I made up my mind that this year would be the banner year- the year that we grew a garden, harvested the produce and stored up for the winter! I had grand schemes and great illusions (delusions?) of subsisting and existing mainly- if not entirely- on food that was home grown. However, our novice roots began to show when we planted too early and many of our little seeds and seedlings succumbed to the frost. Last year we were too late to plant much of anything except potatoes so in our rush to not make the same mistake twice, we erred on the side of the early bird getting frostbite.
Thankfully after replanting a few starters we had success and have been able to enjoy some seriously bountiful produce. (Read: In addition to two lemon cucumber starts, Mike discovered some seeds left in the packet from our earlier frost-bitten attempts and planted the seeds as well. We now have a minimum of 8 lemon cucumber plants that produce a huge basketful of lemon cukes about every other day).
As I embrace my role as homemaker/housewife/stay-at-home mom one of the things I have been eager to do is canning. Of course I originally assumed I would be canning produce from the backyard farm I saw in my mind's eye but having a limited amount of space effectively changed that vision. From our garden I'll be able to can tomatoes and next year green beans while I get peaches from a local farmer's market. In discovering a few Monster Zucchini I had somehow missed after several days of 100+ degree weather I realized I had a great opportunity to bake and can zucchini bread. My mom has done so for as long as I can remember and seeing as how the actual process is simple although labor-intensive I thought I would give it a go. It was with this decision that my adventure began.
Canning zucchini bread requires very special canning jars that are tapered in shape, no longer manufactured, and extremely hard to find. I couldn't believe my good fortune when I found a recently posted ad on Craigslist selling these very jars locally for a decent price. I called the seller who stopped my questions with a few of his own. He informed me that he doesn't sell these particular jars to just anybody and wanted to know what I would be using them for. Thinking I had the best use in the world for said jars I hurriedly assured him that I would, in fact, be using the jars to can the most wonderful zucchini bread. I 'bout dropped the phone as he hollered that was ILLEGAL and DANGEROUS as they should never be heated in the oven; that's what Pyrex is for and why don't I just use that?! Click.

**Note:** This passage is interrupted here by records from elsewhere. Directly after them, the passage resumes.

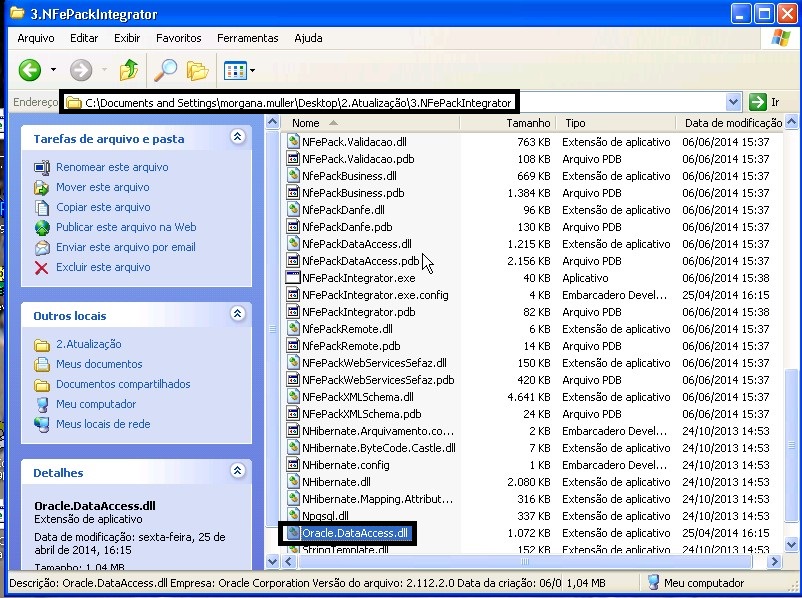Click the Views mode toolbar icon
This screenshot has height=598, width=802.
pyautogui.click(x=235, y=70)
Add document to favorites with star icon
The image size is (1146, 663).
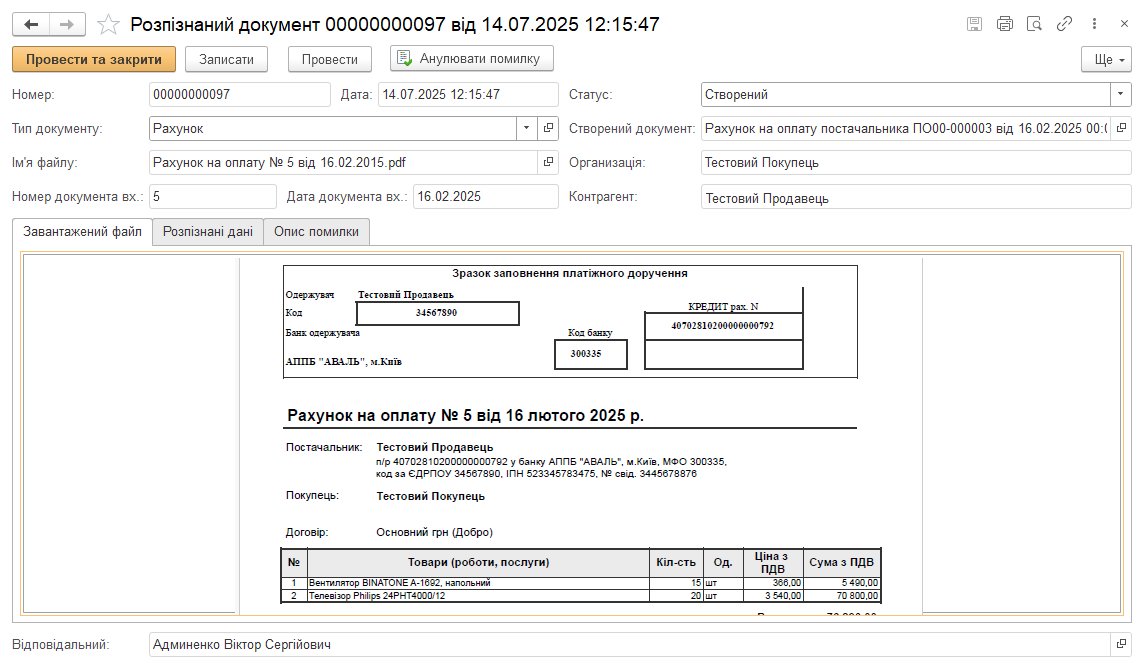pyautogui.click(x=109, y=24)
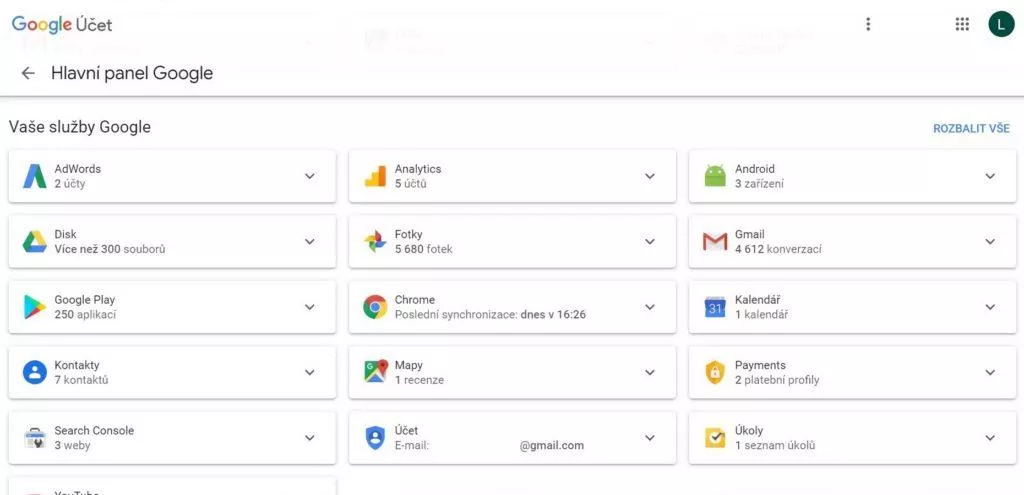The width and height of the screenshot is (1024, 495).
Task: Click the green Android robot icon
Action: point(715,176)
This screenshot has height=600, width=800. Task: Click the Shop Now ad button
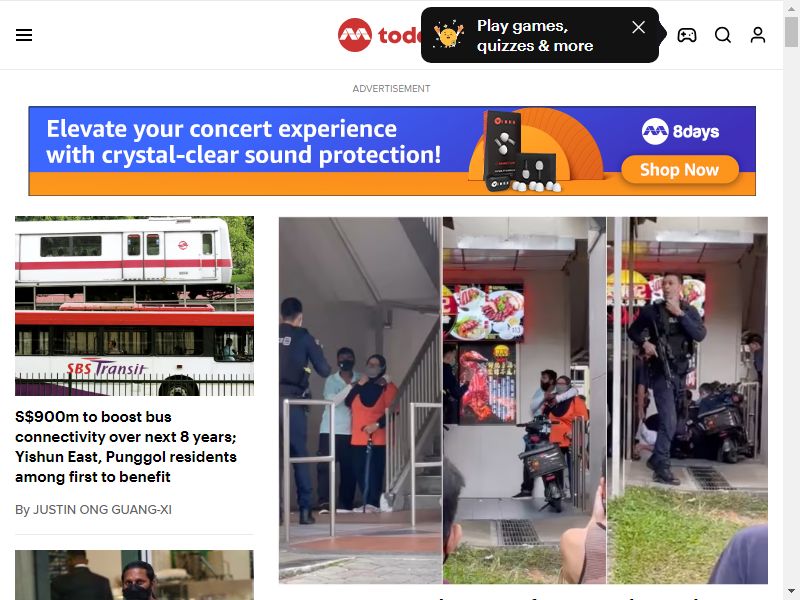pos(680,169)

Apparently he was not impressed by the thought of being able to store zucchini bread year-round and I was rather offended on many different levels. To wind this story down a close friend of the family was able to buy a limited amount of jars (although he was selling quite a few more than he would "let" her have) and the seller closed the transaction with an affectionate, obsessive comment regarding jars, to "hold them close to your bosom". So I certainly will, every time I pry the lid off for some zucchini bread!!!
Yesterday with Mike's help to shred zucchini and help with the jars I made four batches of two different kinds of zucchini bread (pina colada and chocolate chip), one zucchini cobbler, chicken chile enchiladas for dinner and four loaves of Ezekiel bread- homemade honey whole wheat bread. I dropped into bed exhausted and happy- what an adventure!!!